Pixel coordinate grounding data

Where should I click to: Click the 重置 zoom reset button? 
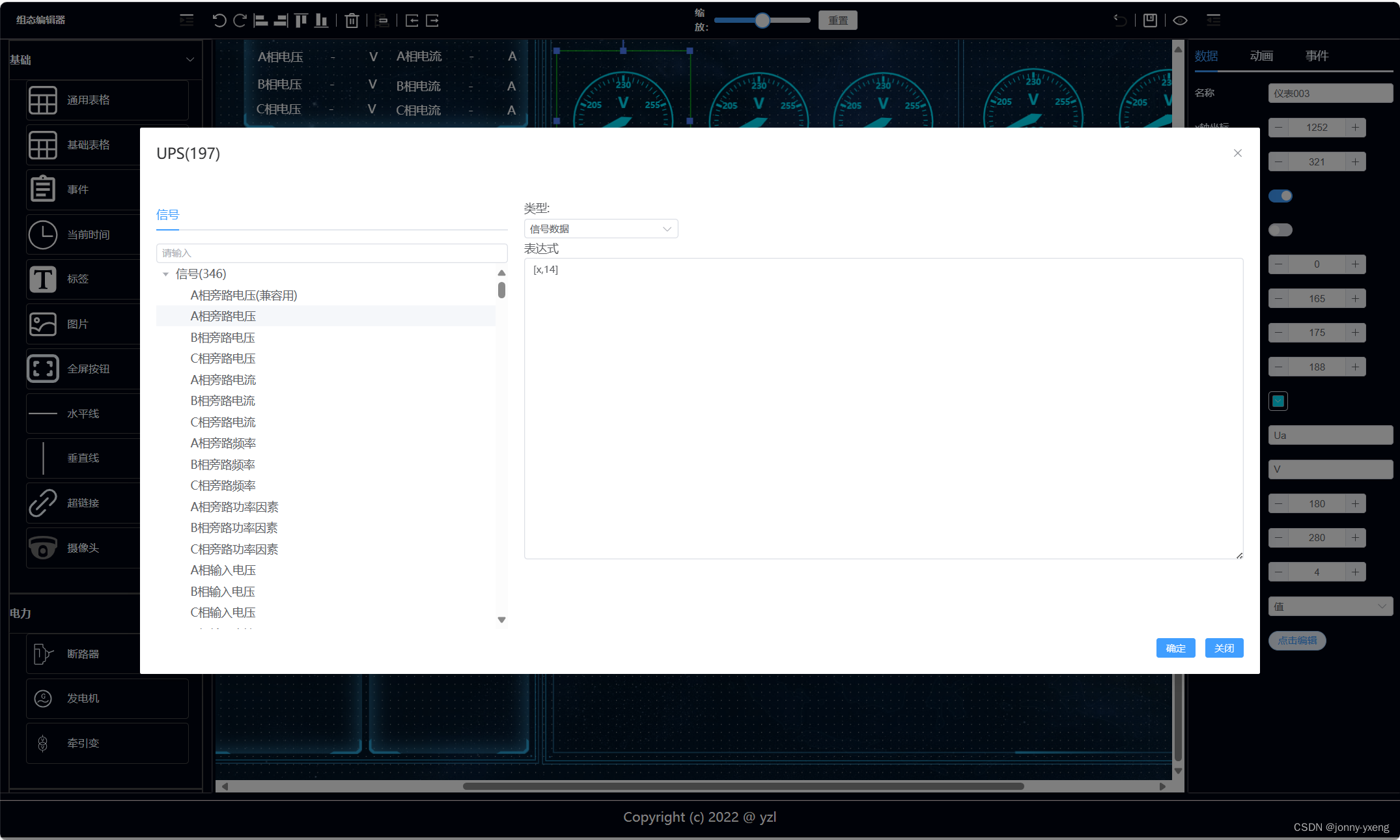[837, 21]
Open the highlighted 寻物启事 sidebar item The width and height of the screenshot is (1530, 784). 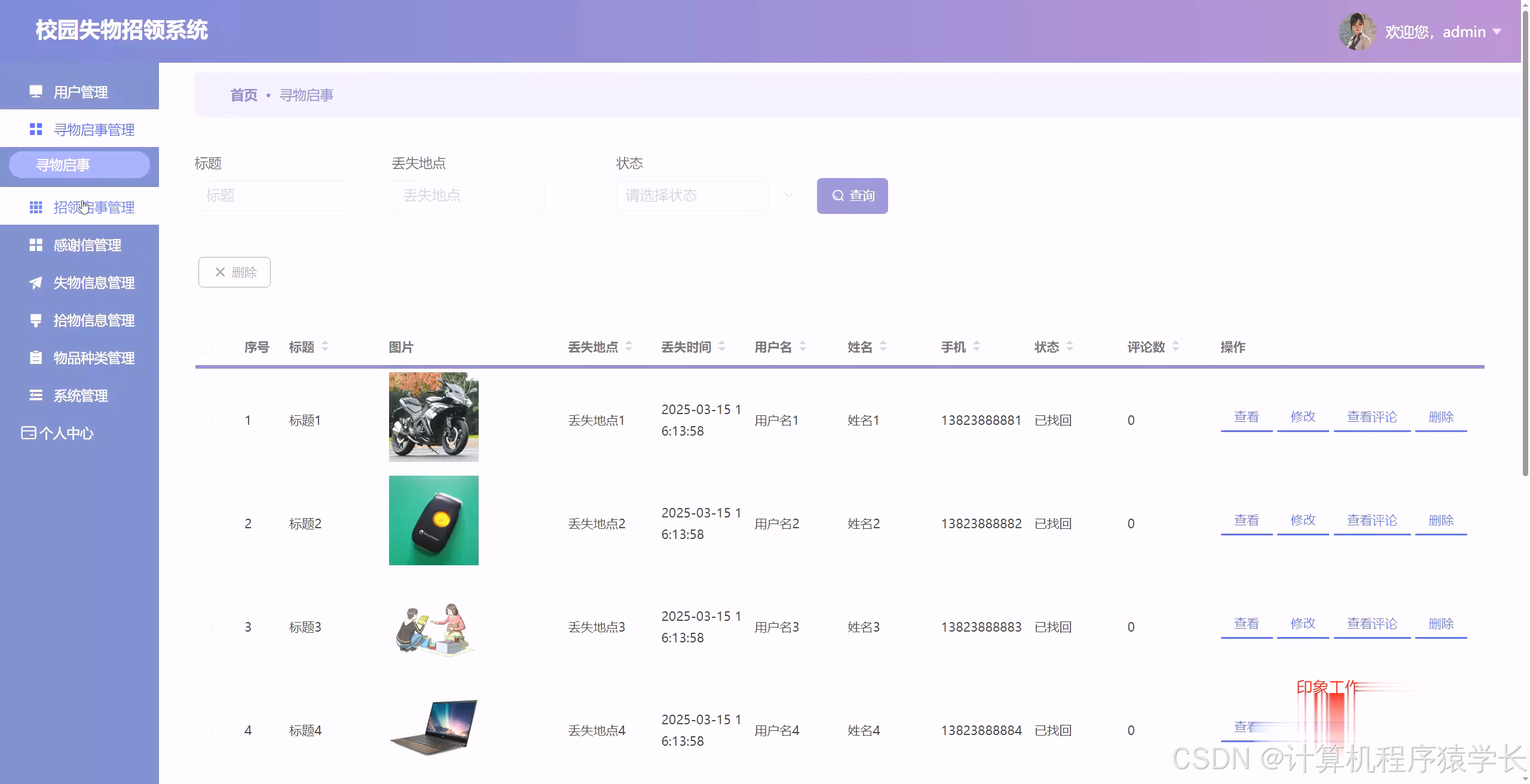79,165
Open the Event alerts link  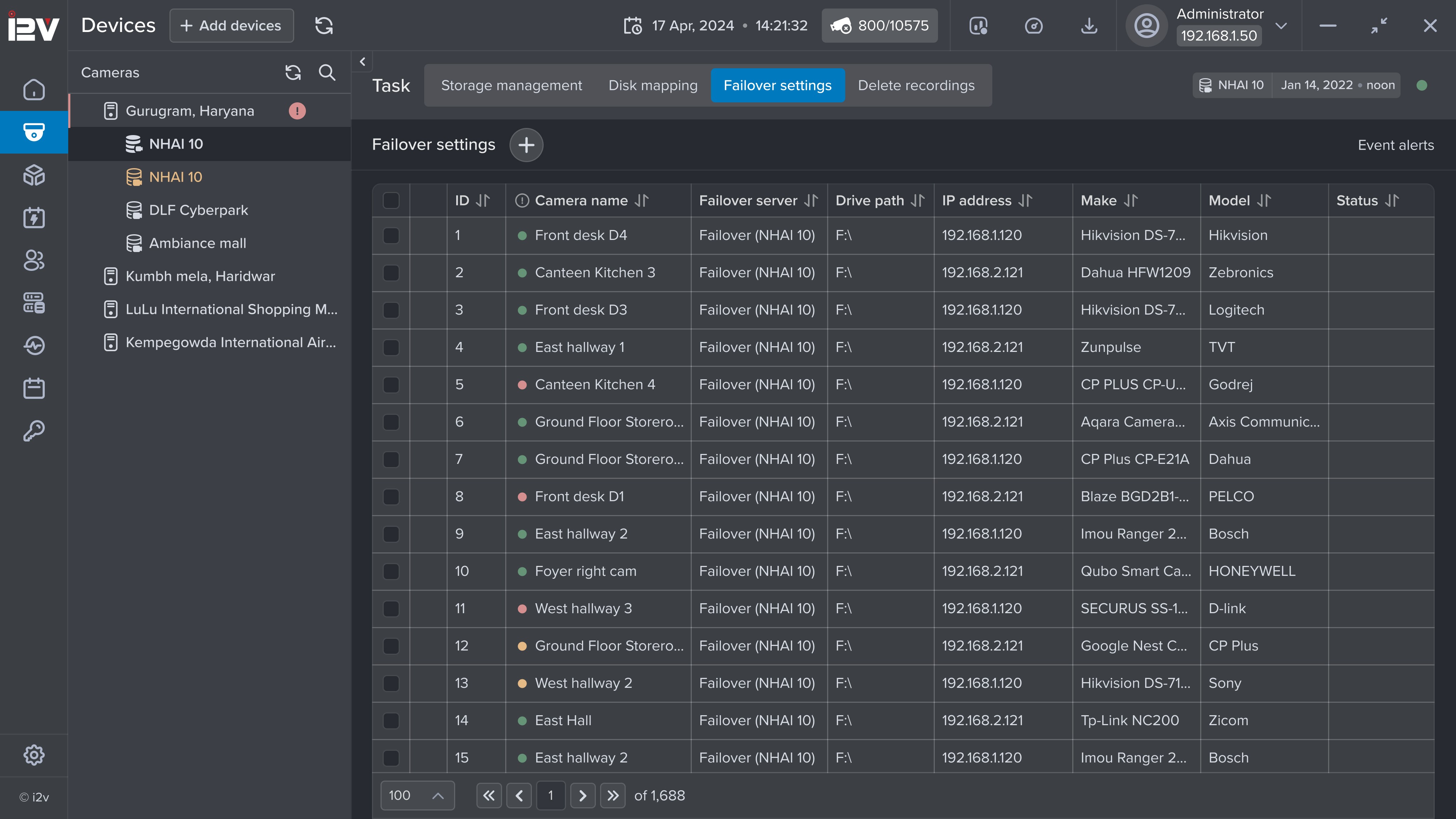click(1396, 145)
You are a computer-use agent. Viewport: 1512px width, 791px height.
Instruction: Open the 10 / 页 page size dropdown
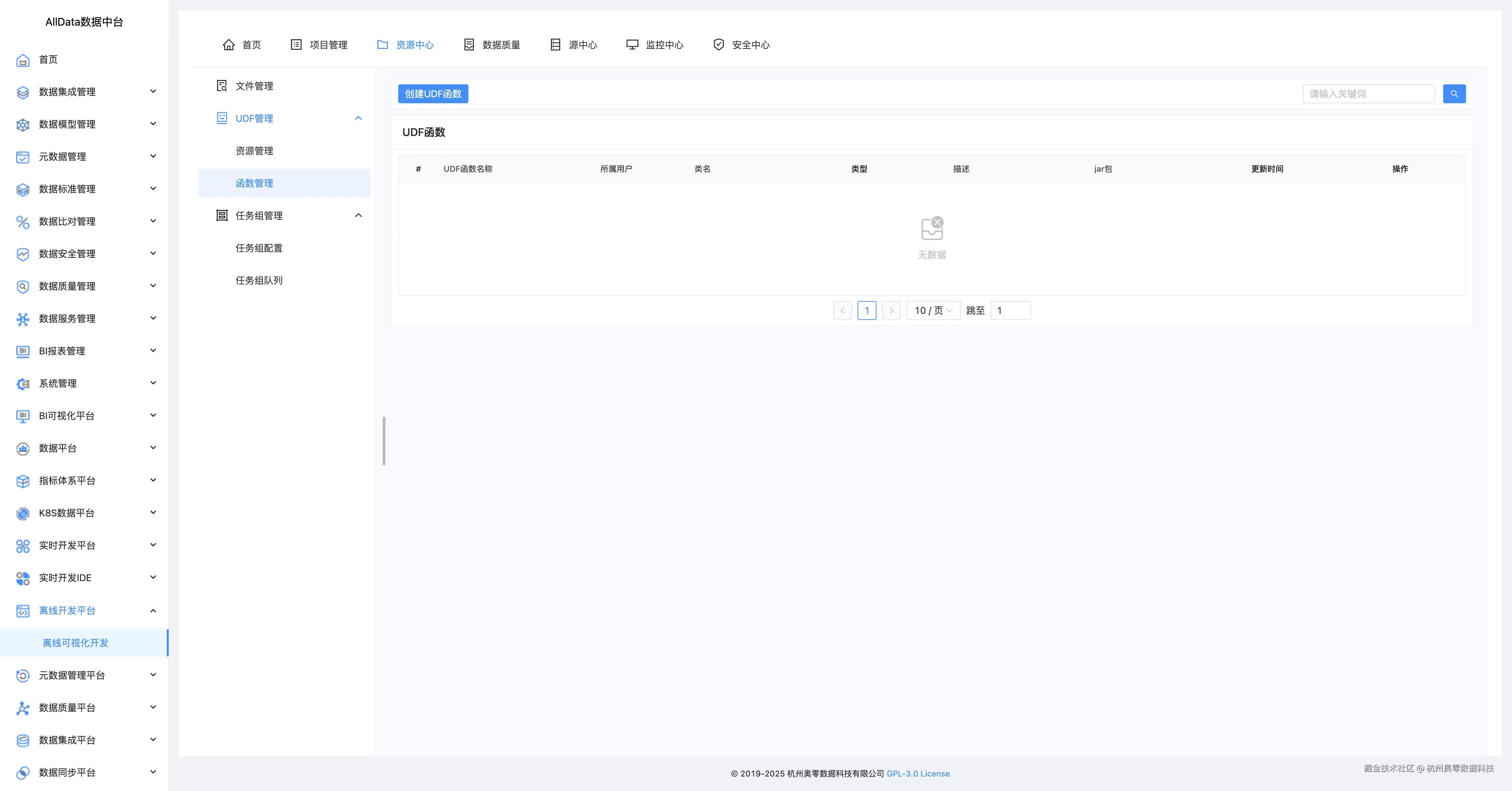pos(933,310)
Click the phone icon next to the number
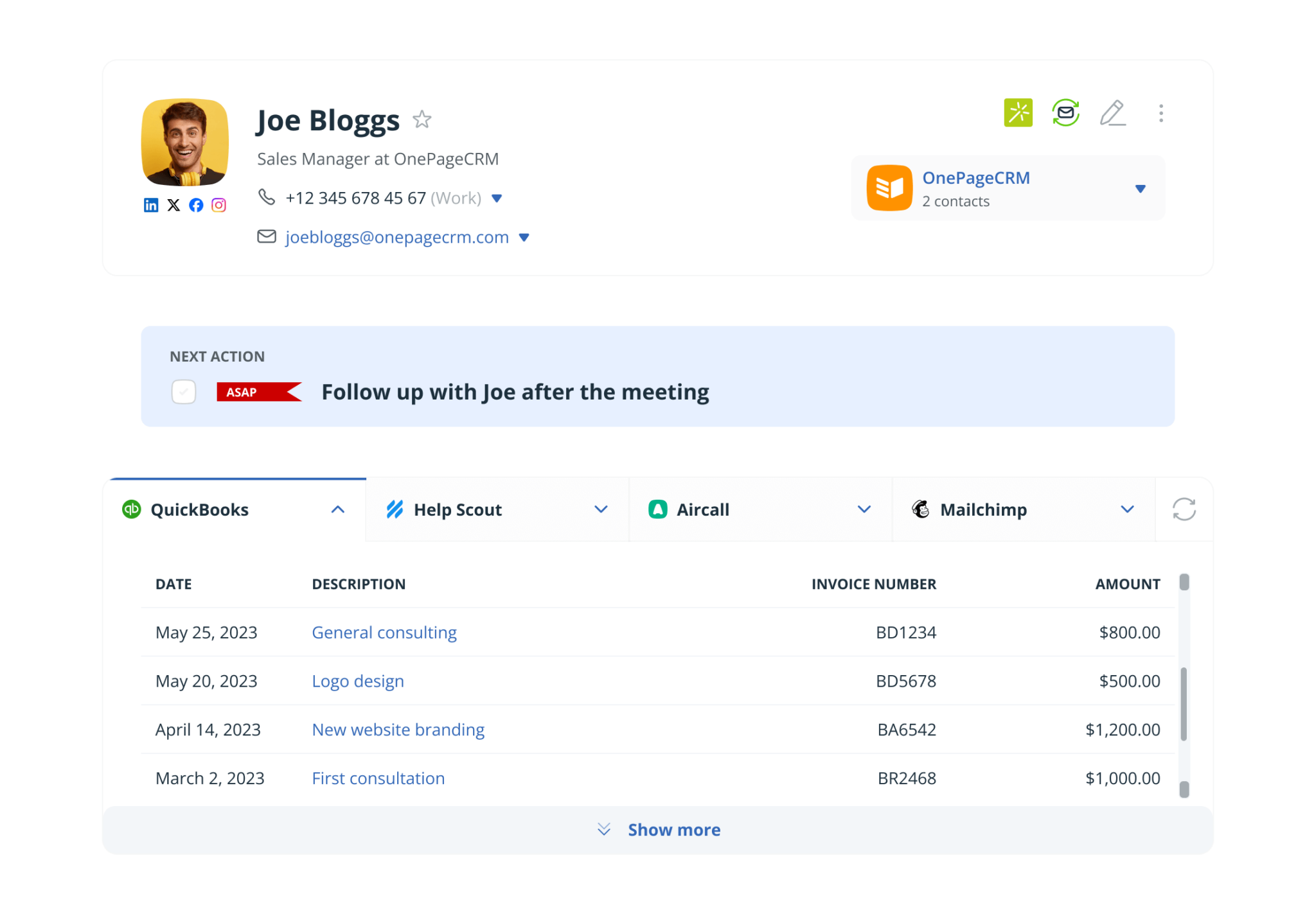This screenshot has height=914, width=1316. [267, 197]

> WHAT IS EXPECTED
Each line from the one holding "Instruction: Open the" to the end of the records above must be copied exactly; the pictures must not be copied.

> ANSWER BOX
Instruction: Open the 10 / 页 page size dropdown
pos(933,310)
Click the phone icon next to the number
This screenshot has height=914, width=1316. [267, 197]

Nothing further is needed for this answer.